#### Problem requirements
Render the lines from the start of the records through the line containing "[x=308, y=11]" as a Markdown table with two columns, Row and Line, numbering each row and leaving out blank lines.
## BEGIN
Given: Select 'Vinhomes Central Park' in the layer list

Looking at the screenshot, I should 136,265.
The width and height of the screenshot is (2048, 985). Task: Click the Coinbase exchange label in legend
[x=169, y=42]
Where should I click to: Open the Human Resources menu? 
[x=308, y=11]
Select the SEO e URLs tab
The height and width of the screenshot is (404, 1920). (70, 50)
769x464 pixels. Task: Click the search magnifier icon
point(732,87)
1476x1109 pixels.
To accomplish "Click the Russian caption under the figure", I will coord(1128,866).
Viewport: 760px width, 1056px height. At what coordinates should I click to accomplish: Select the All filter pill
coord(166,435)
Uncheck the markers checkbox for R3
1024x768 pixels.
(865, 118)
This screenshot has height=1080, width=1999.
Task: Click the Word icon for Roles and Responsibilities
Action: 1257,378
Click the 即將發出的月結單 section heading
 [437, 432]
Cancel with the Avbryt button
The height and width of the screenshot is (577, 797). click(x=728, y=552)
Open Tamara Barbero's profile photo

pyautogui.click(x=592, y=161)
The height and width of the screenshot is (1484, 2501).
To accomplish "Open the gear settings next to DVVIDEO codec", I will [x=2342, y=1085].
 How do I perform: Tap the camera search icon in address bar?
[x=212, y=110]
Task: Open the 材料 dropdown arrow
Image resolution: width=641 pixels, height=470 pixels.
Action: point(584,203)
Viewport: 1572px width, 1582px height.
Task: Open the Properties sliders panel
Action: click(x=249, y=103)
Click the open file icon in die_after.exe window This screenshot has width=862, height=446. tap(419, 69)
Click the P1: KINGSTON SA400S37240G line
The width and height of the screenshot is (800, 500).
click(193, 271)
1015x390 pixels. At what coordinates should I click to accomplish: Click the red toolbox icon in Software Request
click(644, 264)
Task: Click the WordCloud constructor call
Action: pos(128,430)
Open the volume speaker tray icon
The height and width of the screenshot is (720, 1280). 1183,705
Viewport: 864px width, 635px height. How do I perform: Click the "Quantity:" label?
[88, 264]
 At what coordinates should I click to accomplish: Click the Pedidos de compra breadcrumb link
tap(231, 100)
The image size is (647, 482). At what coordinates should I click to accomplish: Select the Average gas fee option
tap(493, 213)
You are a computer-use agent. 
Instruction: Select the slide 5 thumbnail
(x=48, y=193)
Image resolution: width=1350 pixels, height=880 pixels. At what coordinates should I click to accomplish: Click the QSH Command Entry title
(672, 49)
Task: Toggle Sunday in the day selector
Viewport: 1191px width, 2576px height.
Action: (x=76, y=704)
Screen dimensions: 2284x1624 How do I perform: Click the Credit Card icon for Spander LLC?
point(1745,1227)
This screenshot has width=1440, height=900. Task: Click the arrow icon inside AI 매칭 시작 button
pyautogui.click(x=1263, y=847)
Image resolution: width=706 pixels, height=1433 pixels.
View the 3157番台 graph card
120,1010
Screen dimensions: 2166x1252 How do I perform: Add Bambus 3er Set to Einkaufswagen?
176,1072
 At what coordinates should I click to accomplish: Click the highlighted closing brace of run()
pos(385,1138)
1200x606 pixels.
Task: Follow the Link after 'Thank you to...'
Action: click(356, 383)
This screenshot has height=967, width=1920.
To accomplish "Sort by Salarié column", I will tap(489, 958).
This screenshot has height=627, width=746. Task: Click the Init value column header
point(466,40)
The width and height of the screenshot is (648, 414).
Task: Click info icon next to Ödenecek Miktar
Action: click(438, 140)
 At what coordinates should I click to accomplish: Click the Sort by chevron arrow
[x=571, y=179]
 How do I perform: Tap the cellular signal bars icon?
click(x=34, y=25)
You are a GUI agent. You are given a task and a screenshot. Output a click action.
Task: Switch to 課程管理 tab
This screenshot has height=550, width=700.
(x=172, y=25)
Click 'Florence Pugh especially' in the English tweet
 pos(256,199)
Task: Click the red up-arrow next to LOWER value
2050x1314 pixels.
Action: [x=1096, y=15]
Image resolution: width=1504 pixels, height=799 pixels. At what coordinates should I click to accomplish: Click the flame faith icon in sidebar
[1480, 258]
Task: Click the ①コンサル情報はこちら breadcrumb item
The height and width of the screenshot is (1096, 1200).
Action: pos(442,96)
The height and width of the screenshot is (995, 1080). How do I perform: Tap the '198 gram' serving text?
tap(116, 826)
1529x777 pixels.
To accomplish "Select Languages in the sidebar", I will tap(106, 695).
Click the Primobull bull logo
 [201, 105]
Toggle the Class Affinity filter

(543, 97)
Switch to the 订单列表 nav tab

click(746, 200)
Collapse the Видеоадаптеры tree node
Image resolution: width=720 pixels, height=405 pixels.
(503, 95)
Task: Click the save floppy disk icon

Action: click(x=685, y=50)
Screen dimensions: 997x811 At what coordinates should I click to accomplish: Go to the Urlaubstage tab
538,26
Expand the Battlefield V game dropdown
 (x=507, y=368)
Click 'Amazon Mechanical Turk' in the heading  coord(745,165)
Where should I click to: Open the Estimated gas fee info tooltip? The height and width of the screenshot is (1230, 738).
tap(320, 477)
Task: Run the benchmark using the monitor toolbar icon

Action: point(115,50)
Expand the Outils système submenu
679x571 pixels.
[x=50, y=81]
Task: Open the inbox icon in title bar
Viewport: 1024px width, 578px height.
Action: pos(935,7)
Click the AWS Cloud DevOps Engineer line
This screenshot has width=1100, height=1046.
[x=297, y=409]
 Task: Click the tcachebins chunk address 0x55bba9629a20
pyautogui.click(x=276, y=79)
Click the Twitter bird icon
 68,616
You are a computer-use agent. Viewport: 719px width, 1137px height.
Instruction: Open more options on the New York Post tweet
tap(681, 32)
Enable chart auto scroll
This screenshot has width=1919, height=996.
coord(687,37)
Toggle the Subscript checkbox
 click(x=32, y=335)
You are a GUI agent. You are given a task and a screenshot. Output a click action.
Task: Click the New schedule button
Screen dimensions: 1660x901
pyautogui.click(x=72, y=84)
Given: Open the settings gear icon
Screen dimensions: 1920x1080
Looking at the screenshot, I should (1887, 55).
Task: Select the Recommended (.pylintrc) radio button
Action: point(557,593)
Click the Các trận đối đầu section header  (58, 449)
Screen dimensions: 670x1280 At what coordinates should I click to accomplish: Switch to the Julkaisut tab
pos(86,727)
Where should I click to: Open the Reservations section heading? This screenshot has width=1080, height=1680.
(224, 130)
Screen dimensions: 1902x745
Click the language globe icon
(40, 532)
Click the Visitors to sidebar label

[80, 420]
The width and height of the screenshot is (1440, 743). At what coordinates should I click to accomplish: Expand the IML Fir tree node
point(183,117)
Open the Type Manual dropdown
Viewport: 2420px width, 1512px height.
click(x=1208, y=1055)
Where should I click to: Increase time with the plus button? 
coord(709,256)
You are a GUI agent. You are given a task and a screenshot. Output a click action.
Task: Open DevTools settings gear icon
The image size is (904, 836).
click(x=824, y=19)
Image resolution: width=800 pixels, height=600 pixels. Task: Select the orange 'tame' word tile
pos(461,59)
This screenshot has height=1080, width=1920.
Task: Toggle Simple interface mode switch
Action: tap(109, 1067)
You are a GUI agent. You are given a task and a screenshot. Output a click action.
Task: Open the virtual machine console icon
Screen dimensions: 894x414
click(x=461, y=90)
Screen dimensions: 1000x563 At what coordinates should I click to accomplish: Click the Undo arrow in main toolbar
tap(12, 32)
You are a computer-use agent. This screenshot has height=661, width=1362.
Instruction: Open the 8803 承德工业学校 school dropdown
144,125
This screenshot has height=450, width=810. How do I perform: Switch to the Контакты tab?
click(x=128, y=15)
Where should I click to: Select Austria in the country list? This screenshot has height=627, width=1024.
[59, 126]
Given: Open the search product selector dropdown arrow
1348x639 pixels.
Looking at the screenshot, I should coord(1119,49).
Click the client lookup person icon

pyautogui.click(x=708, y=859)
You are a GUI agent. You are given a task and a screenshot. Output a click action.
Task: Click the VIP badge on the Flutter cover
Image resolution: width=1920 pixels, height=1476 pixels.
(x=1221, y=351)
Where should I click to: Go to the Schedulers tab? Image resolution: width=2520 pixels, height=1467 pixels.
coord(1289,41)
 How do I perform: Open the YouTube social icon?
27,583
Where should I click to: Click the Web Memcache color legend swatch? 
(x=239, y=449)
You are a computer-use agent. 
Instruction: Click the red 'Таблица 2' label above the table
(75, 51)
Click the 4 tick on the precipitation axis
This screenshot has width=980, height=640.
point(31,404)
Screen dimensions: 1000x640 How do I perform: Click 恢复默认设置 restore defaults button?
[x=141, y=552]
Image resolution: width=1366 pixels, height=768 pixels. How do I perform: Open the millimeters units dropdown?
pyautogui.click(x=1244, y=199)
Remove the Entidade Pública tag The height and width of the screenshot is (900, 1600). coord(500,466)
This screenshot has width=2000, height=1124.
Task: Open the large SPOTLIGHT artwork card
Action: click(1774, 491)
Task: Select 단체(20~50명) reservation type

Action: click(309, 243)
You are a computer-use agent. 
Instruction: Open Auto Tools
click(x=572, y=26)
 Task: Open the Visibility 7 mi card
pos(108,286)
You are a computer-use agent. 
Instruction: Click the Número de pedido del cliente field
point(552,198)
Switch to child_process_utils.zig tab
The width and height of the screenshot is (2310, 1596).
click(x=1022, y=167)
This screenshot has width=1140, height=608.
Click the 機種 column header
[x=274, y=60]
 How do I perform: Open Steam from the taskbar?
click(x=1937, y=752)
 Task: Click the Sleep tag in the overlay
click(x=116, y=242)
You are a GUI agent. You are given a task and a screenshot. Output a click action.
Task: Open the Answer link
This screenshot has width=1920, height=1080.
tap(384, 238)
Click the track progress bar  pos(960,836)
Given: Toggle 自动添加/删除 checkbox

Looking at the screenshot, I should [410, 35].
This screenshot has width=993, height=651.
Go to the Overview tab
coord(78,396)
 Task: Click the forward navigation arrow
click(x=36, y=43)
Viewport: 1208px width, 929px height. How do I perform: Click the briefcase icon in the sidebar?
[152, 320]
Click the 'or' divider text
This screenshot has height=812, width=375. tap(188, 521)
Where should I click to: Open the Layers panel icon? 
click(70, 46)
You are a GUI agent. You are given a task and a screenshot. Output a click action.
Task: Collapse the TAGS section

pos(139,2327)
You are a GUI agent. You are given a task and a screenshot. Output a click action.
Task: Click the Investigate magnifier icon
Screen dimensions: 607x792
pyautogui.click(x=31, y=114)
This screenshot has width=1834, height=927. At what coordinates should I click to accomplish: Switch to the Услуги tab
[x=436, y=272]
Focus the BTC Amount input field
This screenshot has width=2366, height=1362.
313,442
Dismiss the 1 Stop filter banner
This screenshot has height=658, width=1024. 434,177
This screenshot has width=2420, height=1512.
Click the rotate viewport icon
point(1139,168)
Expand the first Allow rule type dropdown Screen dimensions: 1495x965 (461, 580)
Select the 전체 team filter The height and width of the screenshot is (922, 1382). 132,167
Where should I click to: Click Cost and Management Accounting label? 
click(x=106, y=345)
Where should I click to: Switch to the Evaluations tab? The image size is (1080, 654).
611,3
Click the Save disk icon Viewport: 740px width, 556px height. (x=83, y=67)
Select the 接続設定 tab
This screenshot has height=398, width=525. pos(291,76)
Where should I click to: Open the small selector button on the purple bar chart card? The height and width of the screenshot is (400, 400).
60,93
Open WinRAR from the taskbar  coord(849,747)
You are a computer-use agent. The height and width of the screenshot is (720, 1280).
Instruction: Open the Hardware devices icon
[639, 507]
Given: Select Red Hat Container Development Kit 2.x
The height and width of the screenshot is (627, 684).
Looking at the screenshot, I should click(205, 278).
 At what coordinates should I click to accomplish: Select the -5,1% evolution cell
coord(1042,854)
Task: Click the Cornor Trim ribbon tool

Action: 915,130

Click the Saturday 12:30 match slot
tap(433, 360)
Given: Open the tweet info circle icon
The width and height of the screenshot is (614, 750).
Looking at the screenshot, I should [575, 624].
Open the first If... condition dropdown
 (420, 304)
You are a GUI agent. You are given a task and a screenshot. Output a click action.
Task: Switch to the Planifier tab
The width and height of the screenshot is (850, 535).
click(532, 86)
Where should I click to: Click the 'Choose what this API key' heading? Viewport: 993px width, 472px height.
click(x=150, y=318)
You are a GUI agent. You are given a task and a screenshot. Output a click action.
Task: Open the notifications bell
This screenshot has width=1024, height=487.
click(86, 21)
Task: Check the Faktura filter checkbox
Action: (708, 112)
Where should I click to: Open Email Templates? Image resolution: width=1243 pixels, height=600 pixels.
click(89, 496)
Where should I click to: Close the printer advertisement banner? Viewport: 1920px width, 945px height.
## END
#### Solution to the exercise
| Row | Line |
|---|---|
| 1 | Given: Select 'Vinhomes Central Park' in the layer list |
| 2 | Looking at the screenshot, I should 136,265. |
| 3 | The width and height of the screenshot is (2048, 985). Task: Click the Coinbase exchange label in legend |
| 4 | [x=169, y=42] |
| 5 | Where should I click to: Open the Human Resources menu?  |
| 6 | [x=308, y=11] |